Não seja a voz que silencia

O que se opõe ao descuido e ao descaso é o cuidado.

Cuidar é mais que um ato; é uma atitude.

Portanto, abrange mais que um momento de atenção.

Representa uma atitude de ocupação, preocupação,

de responsabilização e de envolvimento afetivo com o outro. (Leonardo Boff)

 

Se eu fechar os olhos e abrir meu coração, posso sentir o cheiro que o mato exala assim que cai a chuva. Sinto as cinzas da fogueira rodeando a pele. Ao redor dela, me vejo embrulhada numa coberta tomando uma sopa quentinha.
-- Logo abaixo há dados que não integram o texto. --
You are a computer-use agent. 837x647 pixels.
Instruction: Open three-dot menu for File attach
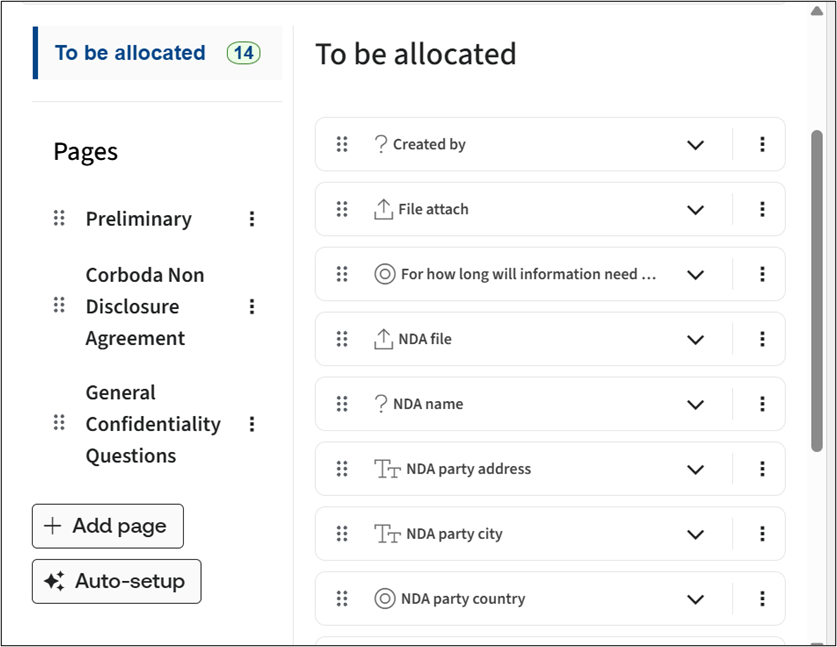[762, 209]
Ao meu lado, um monte de gente sorrindo.

A barraca molhada, a roupa fria, o sapato cheio de lama e o peito explodindo de tanta felicidade. Parece um mundo que não existe. Pode ser também a cena de filme. Ou será que foi um sonho tudo que vivi? Eu não queria acordar. Mas acordei e vi que o mundo aqui fora tá meio louco. Cheio de problemas e muita gente sofrendo.

Eu queria poder voltar àquele momento e cantar ainda mais alto. Queria rir mais até a barriga doer. Teve um dia que deixei de cair na lama, porque seria eu que lavaria tudo aquilo. Se eu soubesse teria ido até o fundo daquela lama avermelhada. Agora tá parecendo um vazio e a saída é distante.
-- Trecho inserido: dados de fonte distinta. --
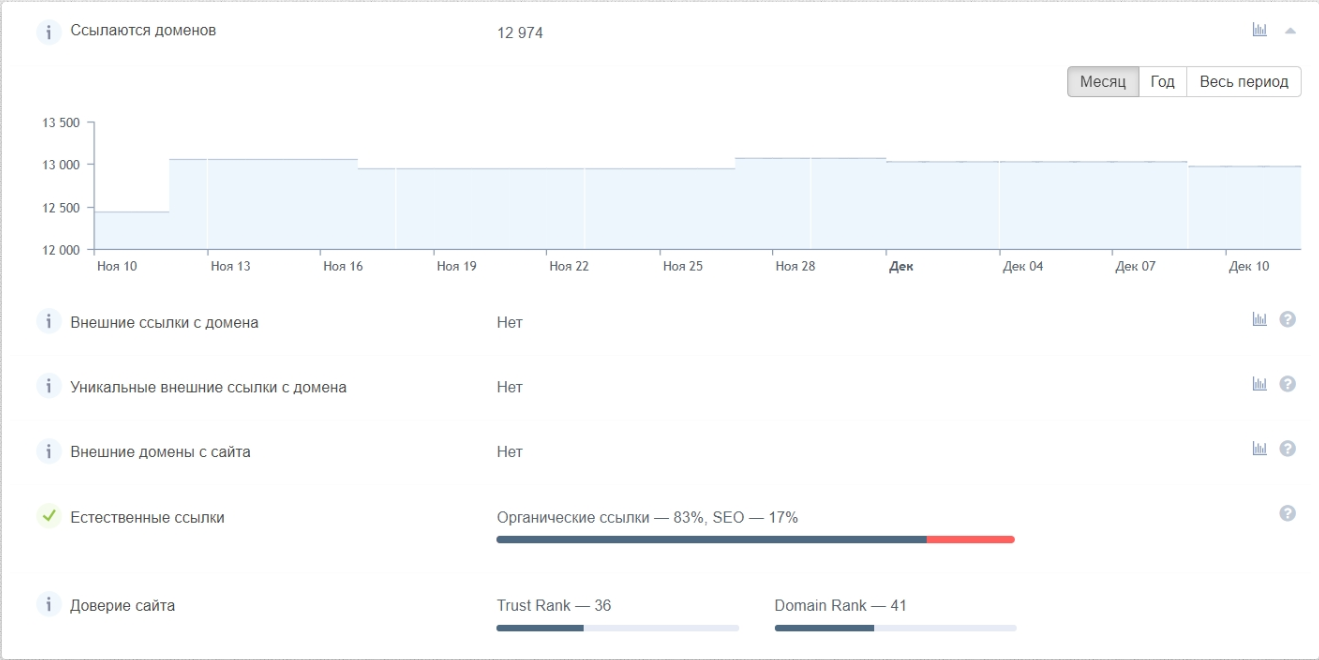Click green checkmark beside Естественные ссылки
Essas memórias refletem um passado não tão distante. Mas também apontam para o futuro que eu almejo. Um futuro sem mortes, sem choro. Um futuro cheio de sorrisos!

Chegou a hora de cuidar daqueles que amamos e tomar o máximo de cuidados. Os dias cinzas que temos vivido por conta da covid-19 nos empurram para dias ainda mais sombrios. Não há como agir naturalmente, diante do grito de tantos que sofrem. Que minhas ações não sejam degraus para levar ninguém ao cemitério.
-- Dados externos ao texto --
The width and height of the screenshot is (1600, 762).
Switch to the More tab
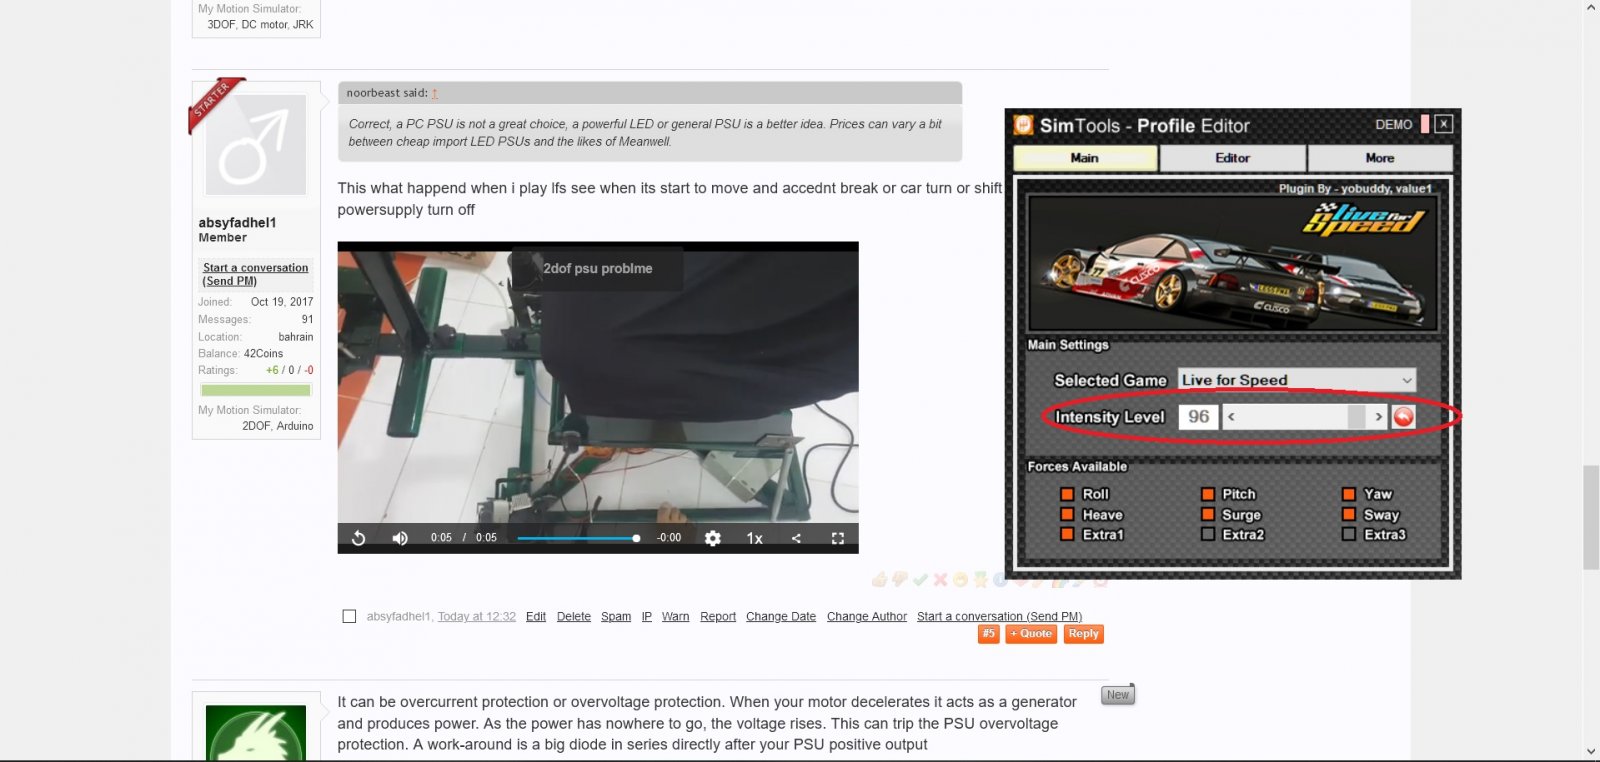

Não quero ser a voz que silencia diante do sofrimento do meu semelhante. Quero ser a voz que fala. A voz que pede para que todos usem máscara, que não levem as mãos ao rosto quando estiverem fora de casa. E que se tiver que sair de casa, que todos esses cuidados sejam redobrados. É pandemia, mas também é pandemônio o que estamos vivendo!

Não podemos lembrar de tudo o que vivermos. Podemos nos esquecer de muito do que nos foi ensinado. Mas ainda assim podemos reviver memórias. Quero estar viva para poder usufruir o futuro. Quero sentar numa roda de amigos e ouvir uma música que aqueça o coração. Não quero mais perder pessoas que eu amo. Não quero chorar por aquilo que não posso viver. Os dias são duros, mas precisamos manter a mente saudável e um espirito forte. Não posso ser inerte. Que eu não seja indiferente ao que se passa a minha volta. Preciso levantar quem ‘cair’. Preciso ser uma voz ativa, falante, pois só existe o hoje, o agora. O futuro é incerto. Assim como a vida, que é um sopro que pode se esvair num segundo.

 

Nayara Lessa é graduada em Comunicação Social com habilitação em Jornalismo pelo Instituto de Ensino Superior do Acre e mestra em Letras pela Universidade Federal do Acre. Atualmente compõe a assessoria de Comunicação do Governo do Estado do Acre.